Swedish gambling advertising debate hots up

News on 10 Jan 2014

There’s no love lost between Sweden’s state gambling monopoly Svenska Spel and the Nordic country’s advertising and media industry, thanks to the monopoly’s attempts to have gambling ads for its rivals in other EU nations stopped, and media appeals to the European Commission that Sweden may be in contravention of EU law .

Getting 2014 off to a less than amicable start, the politically well-connected chairman of Svenska Spel, Anitra Steen, used the financial and business newspaper Dagens Industry to launch a surprisingly outspoken and aggressive attack on Tidningsutgivarna – a trade association for the newspapers – and its members, accusing them of being used by unnamed “illegal gambling” elements and claiming that they were motivated by desperation at falling advertising revenues.

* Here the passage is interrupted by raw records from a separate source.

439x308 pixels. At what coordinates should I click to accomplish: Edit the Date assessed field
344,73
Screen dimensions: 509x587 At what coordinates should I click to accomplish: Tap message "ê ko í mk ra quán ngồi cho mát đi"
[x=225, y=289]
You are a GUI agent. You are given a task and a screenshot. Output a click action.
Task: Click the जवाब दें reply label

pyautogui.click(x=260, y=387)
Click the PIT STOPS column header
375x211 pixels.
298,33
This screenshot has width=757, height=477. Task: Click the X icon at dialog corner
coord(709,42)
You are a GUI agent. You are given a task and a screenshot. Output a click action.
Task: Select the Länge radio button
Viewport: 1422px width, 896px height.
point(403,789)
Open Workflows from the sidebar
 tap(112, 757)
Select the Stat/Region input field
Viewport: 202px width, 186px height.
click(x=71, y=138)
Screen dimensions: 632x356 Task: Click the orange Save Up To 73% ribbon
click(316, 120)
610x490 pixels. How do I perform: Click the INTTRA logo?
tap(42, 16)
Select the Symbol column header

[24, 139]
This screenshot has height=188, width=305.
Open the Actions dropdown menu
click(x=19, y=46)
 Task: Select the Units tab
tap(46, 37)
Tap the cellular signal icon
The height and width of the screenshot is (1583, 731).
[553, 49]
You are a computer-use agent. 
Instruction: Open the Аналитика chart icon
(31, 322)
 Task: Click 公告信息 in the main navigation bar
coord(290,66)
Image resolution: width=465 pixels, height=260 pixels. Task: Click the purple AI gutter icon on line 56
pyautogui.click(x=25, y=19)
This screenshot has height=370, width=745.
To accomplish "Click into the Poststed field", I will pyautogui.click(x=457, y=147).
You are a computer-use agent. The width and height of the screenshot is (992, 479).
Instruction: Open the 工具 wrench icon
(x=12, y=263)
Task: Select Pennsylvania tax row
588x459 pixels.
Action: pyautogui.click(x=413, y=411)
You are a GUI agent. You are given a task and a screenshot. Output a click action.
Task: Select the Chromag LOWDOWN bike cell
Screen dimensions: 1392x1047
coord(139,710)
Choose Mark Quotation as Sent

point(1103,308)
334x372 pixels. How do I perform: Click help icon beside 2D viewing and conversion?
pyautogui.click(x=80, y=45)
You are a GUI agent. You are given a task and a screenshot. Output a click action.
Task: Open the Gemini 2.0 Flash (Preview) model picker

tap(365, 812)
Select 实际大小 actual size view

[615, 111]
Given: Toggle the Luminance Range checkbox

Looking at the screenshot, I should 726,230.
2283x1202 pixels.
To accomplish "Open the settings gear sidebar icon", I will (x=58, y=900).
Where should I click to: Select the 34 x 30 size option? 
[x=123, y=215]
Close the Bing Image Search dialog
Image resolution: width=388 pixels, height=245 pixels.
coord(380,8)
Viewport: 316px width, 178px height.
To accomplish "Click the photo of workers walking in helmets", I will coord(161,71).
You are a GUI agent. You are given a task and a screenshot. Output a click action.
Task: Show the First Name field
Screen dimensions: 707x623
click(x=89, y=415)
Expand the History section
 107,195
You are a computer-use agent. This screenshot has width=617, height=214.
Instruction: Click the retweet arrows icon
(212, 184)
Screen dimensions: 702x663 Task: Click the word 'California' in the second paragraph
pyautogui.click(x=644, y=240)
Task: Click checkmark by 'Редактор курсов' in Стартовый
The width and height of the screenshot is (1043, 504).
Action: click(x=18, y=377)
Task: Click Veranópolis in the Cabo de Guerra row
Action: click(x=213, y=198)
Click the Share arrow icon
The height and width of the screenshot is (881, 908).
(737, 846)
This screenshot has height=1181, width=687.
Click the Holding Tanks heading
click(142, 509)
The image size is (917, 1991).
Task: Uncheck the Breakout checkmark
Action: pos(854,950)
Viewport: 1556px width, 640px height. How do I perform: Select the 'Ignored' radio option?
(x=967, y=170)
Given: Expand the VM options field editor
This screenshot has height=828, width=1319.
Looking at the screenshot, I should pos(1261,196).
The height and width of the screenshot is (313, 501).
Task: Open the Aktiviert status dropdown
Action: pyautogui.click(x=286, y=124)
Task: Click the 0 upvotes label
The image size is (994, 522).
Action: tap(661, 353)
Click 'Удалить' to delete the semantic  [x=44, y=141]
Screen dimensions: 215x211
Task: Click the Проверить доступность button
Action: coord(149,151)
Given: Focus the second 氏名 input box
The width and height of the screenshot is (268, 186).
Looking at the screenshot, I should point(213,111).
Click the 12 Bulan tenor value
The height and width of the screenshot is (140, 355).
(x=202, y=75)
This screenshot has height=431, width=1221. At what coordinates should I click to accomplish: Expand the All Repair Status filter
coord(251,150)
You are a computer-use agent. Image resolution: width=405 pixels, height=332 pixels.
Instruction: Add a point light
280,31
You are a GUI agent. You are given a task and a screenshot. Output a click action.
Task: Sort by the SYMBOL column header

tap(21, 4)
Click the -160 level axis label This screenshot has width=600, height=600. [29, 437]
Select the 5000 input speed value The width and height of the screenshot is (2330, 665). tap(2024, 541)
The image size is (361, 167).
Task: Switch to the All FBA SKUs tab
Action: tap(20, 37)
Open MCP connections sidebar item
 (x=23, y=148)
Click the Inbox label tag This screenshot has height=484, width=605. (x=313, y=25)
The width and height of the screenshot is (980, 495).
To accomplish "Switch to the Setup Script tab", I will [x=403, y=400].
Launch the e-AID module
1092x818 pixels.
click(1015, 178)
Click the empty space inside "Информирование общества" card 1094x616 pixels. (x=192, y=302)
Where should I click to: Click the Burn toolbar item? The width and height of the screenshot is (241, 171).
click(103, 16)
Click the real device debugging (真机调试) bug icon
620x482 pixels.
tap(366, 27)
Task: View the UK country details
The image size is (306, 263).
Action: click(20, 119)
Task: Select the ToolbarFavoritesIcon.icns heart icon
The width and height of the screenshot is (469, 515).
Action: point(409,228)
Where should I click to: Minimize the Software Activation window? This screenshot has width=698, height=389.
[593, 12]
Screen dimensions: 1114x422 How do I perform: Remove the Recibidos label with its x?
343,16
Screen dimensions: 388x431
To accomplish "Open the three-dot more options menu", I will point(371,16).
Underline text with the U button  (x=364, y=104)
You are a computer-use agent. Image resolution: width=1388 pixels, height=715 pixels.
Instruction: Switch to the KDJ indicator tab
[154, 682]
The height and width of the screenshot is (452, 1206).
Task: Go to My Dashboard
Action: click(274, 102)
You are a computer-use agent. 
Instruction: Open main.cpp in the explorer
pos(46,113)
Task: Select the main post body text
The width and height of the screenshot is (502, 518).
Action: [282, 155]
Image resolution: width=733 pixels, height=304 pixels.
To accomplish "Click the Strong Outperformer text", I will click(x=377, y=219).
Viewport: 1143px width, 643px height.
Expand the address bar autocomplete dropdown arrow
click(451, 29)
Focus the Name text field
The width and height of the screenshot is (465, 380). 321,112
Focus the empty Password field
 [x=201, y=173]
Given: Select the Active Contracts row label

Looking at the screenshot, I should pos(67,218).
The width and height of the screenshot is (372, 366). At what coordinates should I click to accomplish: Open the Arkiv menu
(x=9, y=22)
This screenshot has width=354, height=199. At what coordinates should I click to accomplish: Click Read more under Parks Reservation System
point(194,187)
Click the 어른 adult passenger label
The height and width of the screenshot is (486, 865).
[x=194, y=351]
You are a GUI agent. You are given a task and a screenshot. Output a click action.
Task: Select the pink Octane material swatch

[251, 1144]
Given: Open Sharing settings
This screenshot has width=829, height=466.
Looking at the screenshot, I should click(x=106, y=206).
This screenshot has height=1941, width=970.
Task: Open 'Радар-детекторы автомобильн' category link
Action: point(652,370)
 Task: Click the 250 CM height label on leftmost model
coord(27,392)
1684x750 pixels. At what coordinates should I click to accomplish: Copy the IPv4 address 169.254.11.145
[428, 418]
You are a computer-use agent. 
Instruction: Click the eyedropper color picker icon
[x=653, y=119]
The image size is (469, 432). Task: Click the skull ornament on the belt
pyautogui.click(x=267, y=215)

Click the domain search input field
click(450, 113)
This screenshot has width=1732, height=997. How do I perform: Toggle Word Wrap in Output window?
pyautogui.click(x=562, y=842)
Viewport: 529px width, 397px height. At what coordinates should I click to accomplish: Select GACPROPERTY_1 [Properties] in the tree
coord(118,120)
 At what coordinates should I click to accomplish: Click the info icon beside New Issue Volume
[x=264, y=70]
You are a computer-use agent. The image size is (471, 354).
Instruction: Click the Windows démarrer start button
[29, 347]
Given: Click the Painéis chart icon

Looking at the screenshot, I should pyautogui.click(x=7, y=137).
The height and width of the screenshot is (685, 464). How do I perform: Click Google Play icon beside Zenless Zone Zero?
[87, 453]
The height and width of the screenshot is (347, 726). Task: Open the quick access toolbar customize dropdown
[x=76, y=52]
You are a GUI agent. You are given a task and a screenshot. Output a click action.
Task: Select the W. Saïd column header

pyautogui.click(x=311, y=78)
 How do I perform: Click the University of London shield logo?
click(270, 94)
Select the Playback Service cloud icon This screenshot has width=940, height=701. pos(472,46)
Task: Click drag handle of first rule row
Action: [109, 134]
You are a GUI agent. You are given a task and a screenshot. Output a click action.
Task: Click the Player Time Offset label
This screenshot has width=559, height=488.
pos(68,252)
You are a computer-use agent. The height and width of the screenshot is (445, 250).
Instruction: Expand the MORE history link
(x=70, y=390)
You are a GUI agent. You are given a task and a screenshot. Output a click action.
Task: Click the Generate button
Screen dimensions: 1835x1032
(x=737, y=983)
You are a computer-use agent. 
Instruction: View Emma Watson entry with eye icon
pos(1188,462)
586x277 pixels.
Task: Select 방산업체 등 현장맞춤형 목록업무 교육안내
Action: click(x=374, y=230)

She defended allegations that Svenska Spel and the government were in violation of EU law through the monopolistic nature of her company, at one point asserting that the efforts to involve the EC in December by Tidningsutgivarna were pointless, and that for the newspapers the party was over – a phrase seized upon in subsequent media reports.

A response from Tidningsutgivarna was inevitable, and it was not long in coming.

Speaking for the organisation, CEO Per Hultengård, argued that virtually everything the Svenska Spel chairman had said in Dagen Industry was incorrect and misleading, and that the proof of this would be European Commission action.

It was pointed out that the attempted ban on advertising was unconstitutional and inconsistent (televised advertising from the UK was still being screened) and that a monopoly that was supposedly set up to protect the players has been steadily ramping up its own marketing from SEK 290 million in 2006 to SEK436 million in 2012.

The Scandinavian online poker information site PokerNews Nordic reports that Steen is well-versed in business monopolies, having worked for the Swedish liquor monopoly Systembolaget previously.  She is married to former Swedish prime minister Göran Persson.

Nevertheless, the information site doubts that there will be any immediate official action on either side beyond the public wrangling; it opines:

“It is election year in Sweden and the EU this year and politicians are not very likely to risk anything for what they consider is something that only affects a small group of voters.”